# New building option



## Gr8WhiteNorth (Sep 27, 2007)

We are looking at a new location and one site has everything that we need in a building, plus a 100’x160’ cold storage building. 

This building is wide open, 40ft ceiling, overhead doors on each side, and asphalt floor.

I’m looking for ideas on what to use this space for? It was a lumber store that customers drove inside to pick up material. 

So far I was thinking of just using the space to store dry goods and equipment, but I think that seems like a bit of a waste. 

We are setting up a bit of a retail shop for contractors and DIY. We have dealership rights for some landscape supply items, so maybe there is some opportunity there. 

My creative genius is off for the weekend and I’m drawing a blank. Any ideas are appreciated!

Thx


----------



## FredG (Oct 15, 2012)

I'm thinking the drive thur would be for the things that you need on a daily basis for easy access. Probably would be a good spot for your retail items.


----------



## DeVries (Nov 27, 2007)

Classic car storage, draws year round income.


----------



## FredG (Oct 15, 2012)

If your thinking you don't need all the space you could lease some out, maybe to another contractor, collector, auto truck repair.


----------



## Aerospace Eng (Mar 3, 2015)

DeVries said:


> Classic car storage, draws year round income.

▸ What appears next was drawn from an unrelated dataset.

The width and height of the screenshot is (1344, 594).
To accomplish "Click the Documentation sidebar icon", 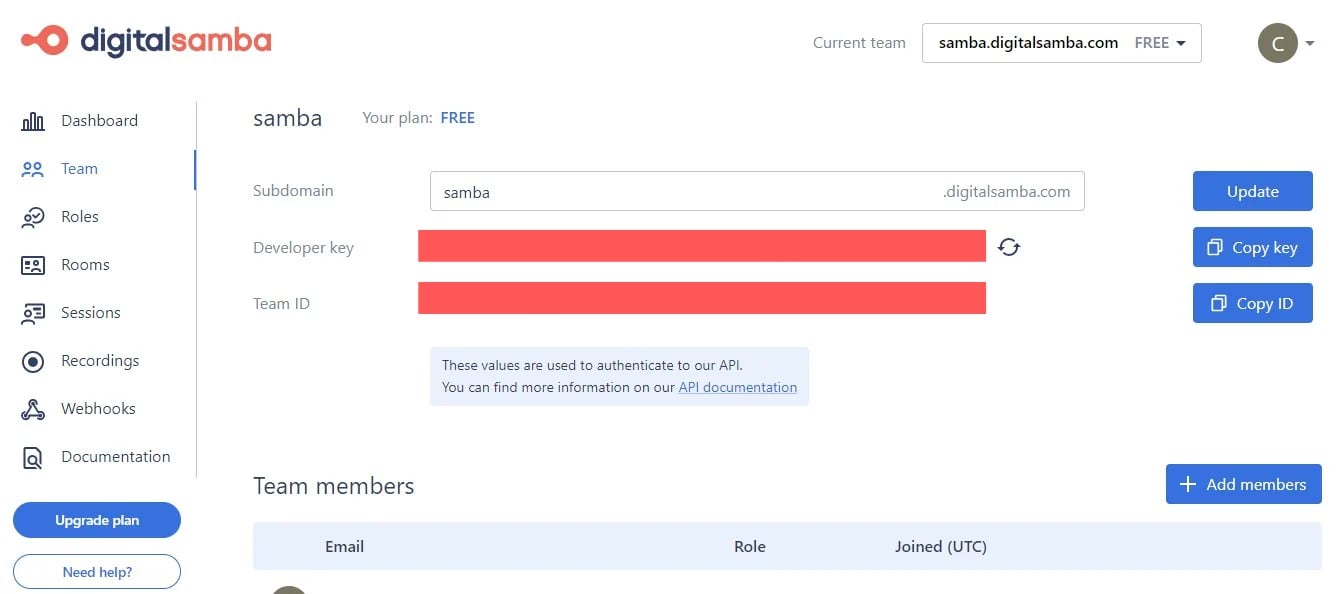I will click(33, 456).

This and people looking to store boats and/or RVs. Maybe sleds in the summer?

I have people calling all the time looking for space in my hangars...they are willng to pay more than I rent them for currently by a wide margin. (and I have to tell them no, hangars are for aircraft).

Secure indoor storage is a premium commodity.


----------



## leigh (Jan 2, 2009)

Fill it with salt,24 hr dry salt supply.Thumbs Up


----------



## Avalanche 2500 (Dec 31, 2015)

Nice size building ! U could store a " Walter"  plow truck there ?? For a small fee of course.


----------



## m_ice (Aug 12, 2012)

Avalanche 2500 said:


> Nice size building ! U could store a " Walter"  plow truck there ?? For a small fee of course.


This thread is starting to gain some traction...like 100%


----------



## Avalanche 2500 (Dec 31, 2015)

m_ice said:


> This thread is starting to gain some traction...like 100%


Is that like 4 wheel low ? and then some


----------



## m_ice (Aug 12, 2012)

Avalanche 2500 said:


> Is that like 4 wheel low ? and then some


Yes


----------